他にも、ルビーの日常を通してこのように感じる場面がいくつもあり、障がい者とその家族の関係性や機微の感情を上手く捉えています。
映画で描かれた聴覚障がい者が感じる世界
この作品では、主人公ルビーの聴覚に障がいのある家族の視点を通して、障がい者から見える世の中を感じさせてくれます。
参加しなければいけない会議や説明会の場面で耳からの情報が一切得られない自分を想像してみます。

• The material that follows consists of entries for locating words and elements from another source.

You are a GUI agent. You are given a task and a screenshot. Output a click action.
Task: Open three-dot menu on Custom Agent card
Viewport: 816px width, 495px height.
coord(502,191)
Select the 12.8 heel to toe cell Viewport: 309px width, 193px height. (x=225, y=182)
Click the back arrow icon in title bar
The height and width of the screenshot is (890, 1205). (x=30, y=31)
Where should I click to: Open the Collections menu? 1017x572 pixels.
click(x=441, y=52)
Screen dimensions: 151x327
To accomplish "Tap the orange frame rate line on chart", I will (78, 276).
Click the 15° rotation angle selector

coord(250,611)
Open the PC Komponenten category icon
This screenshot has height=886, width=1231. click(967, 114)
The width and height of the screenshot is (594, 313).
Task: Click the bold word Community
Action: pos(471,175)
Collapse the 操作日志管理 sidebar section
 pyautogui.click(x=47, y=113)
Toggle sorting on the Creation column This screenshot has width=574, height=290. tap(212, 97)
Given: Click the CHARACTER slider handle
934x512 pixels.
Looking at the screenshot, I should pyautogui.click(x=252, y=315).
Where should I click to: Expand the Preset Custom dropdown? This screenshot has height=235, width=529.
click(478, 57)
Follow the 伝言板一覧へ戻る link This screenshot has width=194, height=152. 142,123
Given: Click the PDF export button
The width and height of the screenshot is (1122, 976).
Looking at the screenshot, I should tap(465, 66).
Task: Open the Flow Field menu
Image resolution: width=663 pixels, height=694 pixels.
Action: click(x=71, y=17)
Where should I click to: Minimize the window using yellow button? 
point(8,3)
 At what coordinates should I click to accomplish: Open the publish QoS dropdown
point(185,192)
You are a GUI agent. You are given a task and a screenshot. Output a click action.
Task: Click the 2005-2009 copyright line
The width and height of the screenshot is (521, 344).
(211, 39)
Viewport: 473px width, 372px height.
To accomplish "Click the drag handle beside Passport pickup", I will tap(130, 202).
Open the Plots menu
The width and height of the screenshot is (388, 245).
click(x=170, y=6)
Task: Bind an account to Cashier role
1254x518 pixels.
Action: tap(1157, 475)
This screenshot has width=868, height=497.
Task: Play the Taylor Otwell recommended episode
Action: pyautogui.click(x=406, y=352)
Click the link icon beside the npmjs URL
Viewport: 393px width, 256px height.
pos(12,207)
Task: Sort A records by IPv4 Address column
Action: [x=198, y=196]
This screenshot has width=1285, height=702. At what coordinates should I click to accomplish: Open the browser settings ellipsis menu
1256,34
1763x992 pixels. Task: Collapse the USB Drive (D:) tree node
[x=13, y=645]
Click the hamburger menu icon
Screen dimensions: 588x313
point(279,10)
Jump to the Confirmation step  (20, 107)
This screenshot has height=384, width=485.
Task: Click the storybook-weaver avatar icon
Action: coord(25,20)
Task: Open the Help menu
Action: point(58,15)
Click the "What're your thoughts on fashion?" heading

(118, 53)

話し手から発せられる言葉を聞くことができて、内容を理解することができる人たちの中で、自分だけがどのような情報なのかを知ることができない状況が常態化しているのであれば「不安と孤立」を強く感じさせられます。
実際に企業で勤務されている聴覚に障がいのある方とお話をすると、「会議」「朝礼」といった特に多人数が情報を発する場面では、誰がどのような情報を発信しているのかを目で追いかけるには限界があります。また、仮に口話(口の動きを見て言葉を理解する)による視覚から入る情報であっても、頭の中で情報を理解してからアウトプットする際に少しのタイムラグが生まれるため、コミュニケーションがスムーズに進みにくい点があります。
作中、ルビーが学校の発表会で歌を披露する場面があります。
もちろん両親と兄もルビーの晴れの姿を見に来るのですが、肝心の歌声は家族に届きません。家族もルビーの声を聞きたいが周囲の歌に対する反応(喜んでいる、感動して泣いている、一緒に歌っている など)を見て、なんとなく理解するしかありません。
障がいのある人たちにとってこの世界で生きていくことは、当たり前の生活の何かを諦め、流していくことを受け入れてしまっているように感じるシーンであり、そのことを我々が忘れてはいけないと改めて感じさせられました。
他にももっとお伝えしたことはあるのですが、ネタバレになってもいけませんのでココまでにします。
自分がコーダだからだと思いますが、終始うなづく場面が多く共感できる作品でした。また、主人公の歌声にも感動し、家族の愛情にも感動し、後半はずっと泣いていましたね。
(他の客席からもすすり泣く声が聞こえてきました)
ぜひ、ご覧になっていただきたい作品です。